# But wait, there's more...



## ivc_mixer (9/7/20)

I have been blessed during this time of lockdown, and so I believe giving back is the least I could do. With that in mind, I have the following which are free to a good home as well.

Now I would really like these to go to someone who wants to quit smoking and move to vaping but does not have all the necessary equipment, or someone who's atomiser broke and does not have a spare or something to the sorts. Basically a genuine need. Depending on the circumstances I am even willing to ship these for free (in SA only). Lastly, one per person only.

First, I have two Serpent Mini RTA's. Excellent condition (I will clean them beforehand) and both have the additional build deck so you can do dual coil:




Then I have a Troll RDA. This is still sealed in the box, never opened.




And last, but not least, a Kangertech Pangu RTA with three extra coils (more for beginners as it is MTL style):





There may be many comments on this thread, so PM is key please.

Reactions: Like 3 | Winner 14


----------



## PartyDave (9/7/20)

Okay, now yeah. Troll and Serpent, those I would be willing to fly to you for

Reactions: Like 4


----------



## Paul33 (9/7/20)

PartyDave said:


> Okay, now yeah. Troll and Serpent, those I would be willing to fly to you for


One of the best rta’s and RDA’s ever made. 

cool move @ivc_mixer, people are battling and it’s awesome that you can help.

Reactions: Like 4 | Thanks 1


----------



## Stranger (9/7/20)

Nominating @Stew for a Serpent.

Reactions: Like 4 | Winner 1


----------



## ivc_mixer (9/7/20)

Stranger said:


> Nominating @Stew for a Serpent.


I actually had three and gave him one of them yesterday, so first atomiser PIF is already done

Reactions: Like 4 | Winner 6


----------



## Stranger (9/7/20)

You Sir ..... are a gentleman. May this random act of kindness come back to you many times over.

Reactions: Like 3 | Agree 11 | Thanks 1


----------



## Cornelius (9/7/20)

@Tyrique here is a serpent for your brother.

Reactions: Like 4 | Agree 1


----------



## ivc_mixer (9/7/20)

Stranger said:


> May this random act of kindness come back to you many times over.


Thank you sir. But as I mentioned, I have been blessed in this time of lockdown, so this is the least I can do

Reactions: Like 5 | Winner 2


----------



## alex1501 (9/7/20)

§ RECORD EXCERPTS:
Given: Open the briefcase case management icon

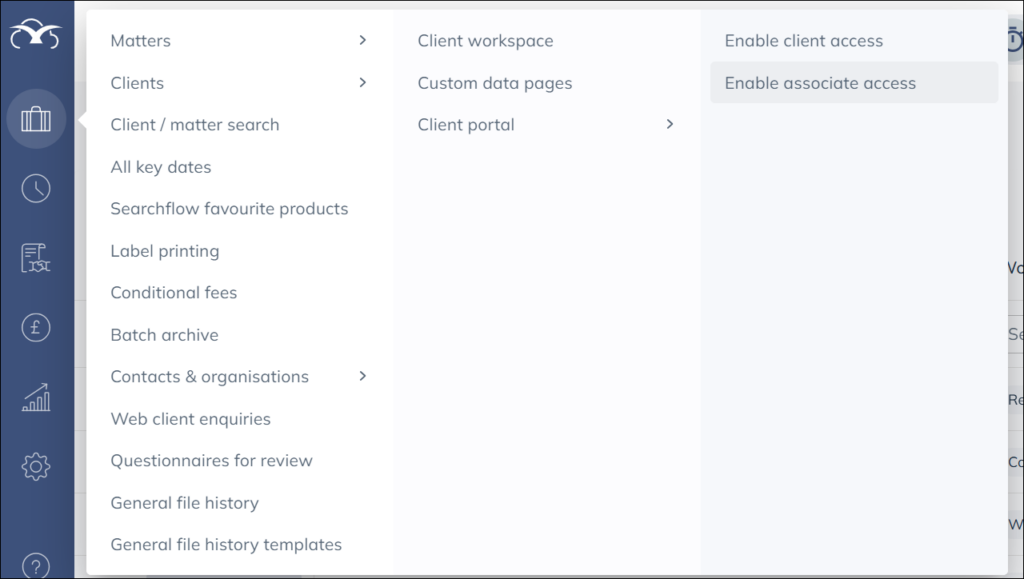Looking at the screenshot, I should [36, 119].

...

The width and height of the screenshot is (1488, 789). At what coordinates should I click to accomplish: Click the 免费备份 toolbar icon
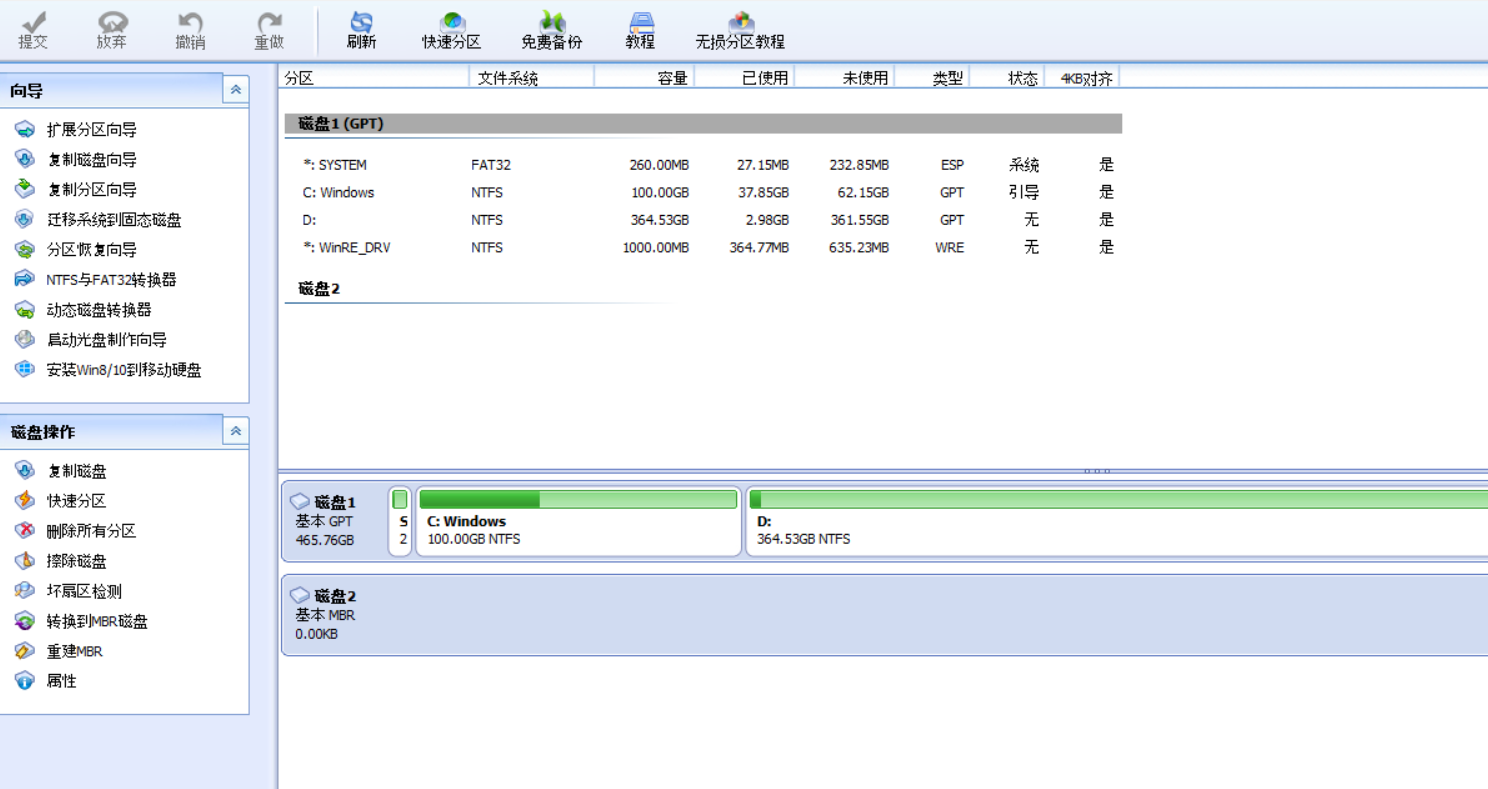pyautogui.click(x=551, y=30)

§ SHORT PROBLEM: Write out the section of the vaping giveaway thread that begins at the words "I have been blessed during" and stops after "per person only.", substituting "quarantine" for "lockdown".

§ EXPECTED OUTPUT:
I have been blessed during this time of quarantine, and so I believe giving back is the least I could do. With that in mind, I have the following which are free to a good home as well.

Now I would really like these to go to someone who wants to quit smoking and move to vaping but does not have all the necessary equipment, or someone who's atomiser broke and does not have a spare or something to the sorts. Basically a genuine need. Depending on the circumstances I am even willing to ship these for free (in SA only). Lastly, one per person only.